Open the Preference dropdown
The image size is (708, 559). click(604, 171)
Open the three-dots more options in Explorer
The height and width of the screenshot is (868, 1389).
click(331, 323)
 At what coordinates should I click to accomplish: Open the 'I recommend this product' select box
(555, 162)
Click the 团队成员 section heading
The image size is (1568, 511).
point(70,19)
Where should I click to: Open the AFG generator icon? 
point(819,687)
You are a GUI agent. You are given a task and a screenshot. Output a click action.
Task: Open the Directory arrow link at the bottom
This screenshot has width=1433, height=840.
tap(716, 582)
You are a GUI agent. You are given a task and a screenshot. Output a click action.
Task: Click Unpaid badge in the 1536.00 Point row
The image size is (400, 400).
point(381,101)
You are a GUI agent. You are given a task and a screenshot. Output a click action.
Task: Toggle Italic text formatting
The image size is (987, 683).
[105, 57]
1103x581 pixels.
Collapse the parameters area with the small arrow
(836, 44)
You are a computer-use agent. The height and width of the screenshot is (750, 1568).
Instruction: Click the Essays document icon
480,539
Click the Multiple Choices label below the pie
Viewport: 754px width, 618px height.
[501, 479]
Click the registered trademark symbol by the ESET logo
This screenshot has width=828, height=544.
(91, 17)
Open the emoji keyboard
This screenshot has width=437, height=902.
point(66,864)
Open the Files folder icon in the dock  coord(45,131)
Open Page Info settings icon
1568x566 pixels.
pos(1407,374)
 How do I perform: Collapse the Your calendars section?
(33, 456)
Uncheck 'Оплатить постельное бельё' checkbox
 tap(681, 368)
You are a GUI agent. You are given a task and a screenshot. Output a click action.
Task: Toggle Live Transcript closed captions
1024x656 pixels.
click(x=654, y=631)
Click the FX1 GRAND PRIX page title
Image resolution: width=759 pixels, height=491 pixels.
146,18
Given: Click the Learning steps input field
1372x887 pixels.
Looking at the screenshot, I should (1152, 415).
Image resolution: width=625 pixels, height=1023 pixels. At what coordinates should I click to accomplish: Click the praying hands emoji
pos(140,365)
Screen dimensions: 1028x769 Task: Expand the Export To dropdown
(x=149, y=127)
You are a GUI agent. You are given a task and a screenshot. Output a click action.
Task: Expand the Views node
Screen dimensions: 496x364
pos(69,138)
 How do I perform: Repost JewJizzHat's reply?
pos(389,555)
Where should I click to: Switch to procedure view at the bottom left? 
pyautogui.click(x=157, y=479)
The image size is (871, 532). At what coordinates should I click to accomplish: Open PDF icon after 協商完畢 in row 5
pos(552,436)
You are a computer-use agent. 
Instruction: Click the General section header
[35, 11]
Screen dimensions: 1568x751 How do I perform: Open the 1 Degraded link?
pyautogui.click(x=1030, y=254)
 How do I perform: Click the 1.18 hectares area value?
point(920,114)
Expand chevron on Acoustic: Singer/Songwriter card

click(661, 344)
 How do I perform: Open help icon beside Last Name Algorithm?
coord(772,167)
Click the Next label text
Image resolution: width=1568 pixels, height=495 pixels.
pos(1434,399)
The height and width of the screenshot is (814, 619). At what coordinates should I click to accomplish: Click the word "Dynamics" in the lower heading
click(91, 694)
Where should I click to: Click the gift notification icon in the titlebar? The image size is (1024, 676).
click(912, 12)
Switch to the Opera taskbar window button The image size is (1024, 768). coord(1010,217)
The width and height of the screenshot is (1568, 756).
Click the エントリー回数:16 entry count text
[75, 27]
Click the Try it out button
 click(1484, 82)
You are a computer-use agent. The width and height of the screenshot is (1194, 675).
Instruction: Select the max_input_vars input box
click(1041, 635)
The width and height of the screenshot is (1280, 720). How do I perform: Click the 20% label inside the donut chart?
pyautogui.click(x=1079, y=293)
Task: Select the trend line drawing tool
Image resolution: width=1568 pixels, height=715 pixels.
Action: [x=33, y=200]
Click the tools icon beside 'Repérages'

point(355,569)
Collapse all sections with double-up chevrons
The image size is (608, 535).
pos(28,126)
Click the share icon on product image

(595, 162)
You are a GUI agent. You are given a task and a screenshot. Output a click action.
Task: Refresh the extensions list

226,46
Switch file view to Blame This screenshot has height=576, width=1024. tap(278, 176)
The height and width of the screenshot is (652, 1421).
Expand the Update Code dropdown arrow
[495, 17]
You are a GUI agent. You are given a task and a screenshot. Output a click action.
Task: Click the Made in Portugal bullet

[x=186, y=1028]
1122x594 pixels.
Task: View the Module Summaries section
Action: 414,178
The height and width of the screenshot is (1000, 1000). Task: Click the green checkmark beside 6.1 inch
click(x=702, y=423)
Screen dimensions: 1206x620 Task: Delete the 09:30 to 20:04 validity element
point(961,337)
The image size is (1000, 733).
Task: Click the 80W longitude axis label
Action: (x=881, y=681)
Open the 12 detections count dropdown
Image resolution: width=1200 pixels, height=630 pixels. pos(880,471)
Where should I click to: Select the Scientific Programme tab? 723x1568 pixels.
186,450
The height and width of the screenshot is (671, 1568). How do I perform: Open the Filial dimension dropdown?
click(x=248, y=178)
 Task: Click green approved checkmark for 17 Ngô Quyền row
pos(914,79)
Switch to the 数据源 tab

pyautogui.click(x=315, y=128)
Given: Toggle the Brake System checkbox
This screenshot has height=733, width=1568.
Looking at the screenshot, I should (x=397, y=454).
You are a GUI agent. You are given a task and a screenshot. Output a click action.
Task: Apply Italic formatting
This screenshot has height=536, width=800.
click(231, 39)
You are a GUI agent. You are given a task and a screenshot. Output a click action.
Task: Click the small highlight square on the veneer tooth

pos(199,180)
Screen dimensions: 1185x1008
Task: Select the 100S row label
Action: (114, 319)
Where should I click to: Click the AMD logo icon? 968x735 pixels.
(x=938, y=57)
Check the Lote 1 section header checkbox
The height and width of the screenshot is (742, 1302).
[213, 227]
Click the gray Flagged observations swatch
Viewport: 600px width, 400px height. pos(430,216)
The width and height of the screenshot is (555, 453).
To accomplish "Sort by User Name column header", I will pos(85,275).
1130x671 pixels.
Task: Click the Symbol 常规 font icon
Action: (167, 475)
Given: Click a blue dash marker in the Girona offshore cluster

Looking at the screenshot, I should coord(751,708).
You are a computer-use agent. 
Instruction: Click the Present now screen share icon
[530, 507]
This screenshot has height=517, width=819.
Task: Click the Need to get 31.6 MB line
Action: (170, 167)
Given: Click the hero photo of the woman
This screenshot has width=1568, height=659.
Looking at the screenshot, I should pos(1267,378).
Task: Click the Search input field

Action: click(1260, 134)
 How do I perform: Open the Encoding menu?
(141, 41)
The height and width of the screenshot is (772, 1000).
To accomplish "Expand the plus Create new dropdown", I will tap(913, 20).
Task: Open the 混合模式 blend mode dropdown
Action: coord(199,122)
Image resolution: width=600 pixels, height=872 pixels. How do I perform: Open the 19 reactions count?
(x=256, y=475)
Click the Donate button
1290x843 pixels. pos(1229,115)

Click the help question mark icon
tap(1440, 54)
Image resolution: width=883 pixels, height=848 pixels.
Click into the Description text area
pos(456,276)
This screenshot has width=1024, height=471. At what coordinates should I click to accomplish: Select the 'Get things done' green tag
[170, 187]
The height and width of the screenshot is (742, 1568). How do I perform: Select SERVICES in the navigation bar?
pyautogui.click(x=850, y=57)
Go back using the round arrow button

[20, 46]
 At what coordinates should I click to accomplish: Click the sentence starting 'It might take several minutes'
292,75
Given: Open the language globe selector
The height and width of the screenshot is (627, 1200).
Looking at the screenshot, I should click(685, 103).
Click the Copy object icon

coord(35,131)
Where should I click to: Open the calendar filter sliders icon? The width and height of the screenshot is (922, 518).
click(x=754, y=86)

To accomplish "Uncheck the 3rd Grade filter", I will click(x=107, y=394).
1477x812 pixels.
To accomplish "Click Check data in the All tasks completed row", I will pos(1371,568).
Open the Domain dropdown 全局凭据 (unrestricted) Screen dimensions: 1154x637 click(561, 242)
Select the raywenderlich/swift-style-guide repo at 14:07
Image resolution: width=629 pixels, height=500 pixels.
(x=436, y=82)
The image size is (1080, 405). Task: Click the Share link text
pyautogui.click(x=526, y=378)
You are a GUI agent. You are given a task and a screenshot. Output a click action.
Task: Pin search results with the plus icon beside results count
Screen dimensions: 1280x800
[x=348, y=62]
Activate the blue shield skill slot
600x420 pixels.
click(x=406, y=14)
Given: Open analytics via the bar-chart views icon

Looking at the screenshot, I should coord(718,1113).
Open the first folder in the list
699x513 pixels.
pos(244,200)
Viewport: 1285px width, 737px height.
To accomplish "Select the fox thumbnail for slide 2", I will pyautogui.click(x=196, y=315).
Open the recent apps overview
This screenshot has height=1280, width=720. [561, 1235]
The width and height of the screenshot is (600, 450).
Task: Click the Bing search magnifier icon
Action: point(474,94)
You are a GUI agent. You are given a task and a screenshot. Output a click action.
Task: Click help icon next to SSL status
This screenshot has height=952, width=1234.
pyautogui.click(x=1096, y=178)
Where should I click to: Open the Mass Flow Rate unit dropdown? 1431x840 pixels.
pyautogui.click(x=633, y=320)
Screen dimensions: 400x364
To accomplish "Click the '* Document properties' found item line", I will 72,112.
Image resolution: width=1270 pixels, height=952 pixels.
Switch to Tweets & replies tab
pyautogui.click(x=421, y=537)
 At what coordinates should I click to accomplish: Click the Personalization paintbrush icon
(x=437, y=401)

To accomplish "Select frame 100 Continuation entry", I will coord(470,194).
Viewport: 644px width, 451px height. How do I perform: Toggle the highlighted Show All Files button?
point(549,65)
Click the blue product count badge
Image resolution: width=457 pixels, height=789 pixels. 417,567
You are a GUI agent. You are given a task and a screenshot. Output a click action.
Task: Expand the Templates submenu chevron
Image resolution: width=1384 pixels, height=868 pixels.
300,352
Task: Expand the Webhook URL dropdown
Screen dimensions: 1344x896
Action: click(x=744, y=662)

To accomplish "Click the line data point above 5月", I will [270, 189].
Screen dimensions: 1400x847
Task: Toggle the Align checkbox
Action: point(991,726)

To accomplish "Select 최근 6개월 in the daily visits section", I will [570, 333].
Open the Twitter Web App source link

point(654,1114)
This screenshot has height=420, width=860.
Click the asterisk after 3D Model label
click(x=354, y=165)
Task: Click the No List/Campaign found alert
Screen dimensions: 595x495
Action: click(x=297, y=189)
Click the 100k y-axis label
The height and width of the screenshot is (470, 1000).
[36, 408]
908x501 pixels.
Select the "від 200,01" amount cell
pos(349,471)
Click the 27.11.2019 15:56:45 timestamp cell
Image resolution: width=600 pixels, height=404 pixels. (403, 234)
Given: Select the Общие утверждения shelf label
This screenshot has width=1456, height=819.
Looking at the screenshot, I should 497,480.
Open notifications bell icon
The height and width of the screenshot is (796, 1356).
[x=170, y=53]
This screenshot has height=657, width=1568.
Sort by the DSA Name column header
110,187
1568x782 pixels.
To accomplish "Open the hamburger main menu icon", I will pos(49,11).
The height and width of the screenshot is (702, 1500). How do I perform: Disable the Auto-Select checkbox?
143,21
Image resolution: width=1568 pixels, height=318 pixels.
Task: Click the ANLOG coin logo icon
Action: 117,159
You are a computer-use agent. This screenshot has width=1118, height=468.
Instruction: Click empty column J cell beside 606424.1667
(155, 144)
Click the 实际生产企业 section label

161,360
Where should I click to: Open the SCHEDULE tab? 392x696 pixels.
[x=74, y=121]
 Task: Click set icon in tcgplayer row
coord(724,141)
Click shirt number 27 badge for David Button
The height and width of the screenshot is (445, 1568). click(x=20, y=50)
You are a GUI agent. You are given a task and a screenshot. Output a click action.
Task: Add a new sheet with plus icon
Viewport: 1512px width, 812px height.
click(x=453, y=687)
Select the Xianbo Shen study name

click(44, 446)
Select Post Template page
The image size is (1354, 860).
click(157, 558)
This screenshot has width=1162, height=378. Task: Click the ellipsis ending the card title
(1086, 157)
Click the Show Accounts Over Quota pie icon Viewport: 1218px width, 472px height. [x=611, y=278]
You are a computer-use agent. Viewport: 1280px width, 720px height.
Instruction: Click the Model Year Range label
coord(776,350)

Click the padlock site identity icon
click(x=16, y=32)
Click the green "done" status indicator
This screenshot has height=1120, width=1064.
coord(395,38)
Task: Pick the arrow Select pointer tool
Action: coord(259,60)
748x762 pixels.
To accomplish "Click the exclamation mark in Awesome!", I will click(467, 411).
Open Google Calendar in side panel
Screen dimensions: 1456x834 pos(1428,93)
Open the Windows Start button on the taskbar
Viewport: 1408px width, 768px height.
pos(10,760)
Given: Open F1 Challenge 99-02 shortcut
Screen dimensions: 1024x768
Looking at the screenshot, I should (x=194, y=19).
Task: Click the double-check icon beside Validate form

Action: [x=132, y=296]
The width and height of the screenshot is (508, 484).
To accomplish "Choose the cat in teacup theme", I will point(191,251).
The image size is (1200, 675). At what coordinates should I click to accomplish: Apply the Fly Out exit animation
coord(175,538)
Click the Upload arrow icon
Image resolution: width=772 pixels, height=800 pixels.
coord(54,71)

::::

#### Problem:
Copy out each line of the records where the string "Italic" appears.

#### Result of the task:
Task: Toggle Italic text formatting
Task: Apply Italic formatting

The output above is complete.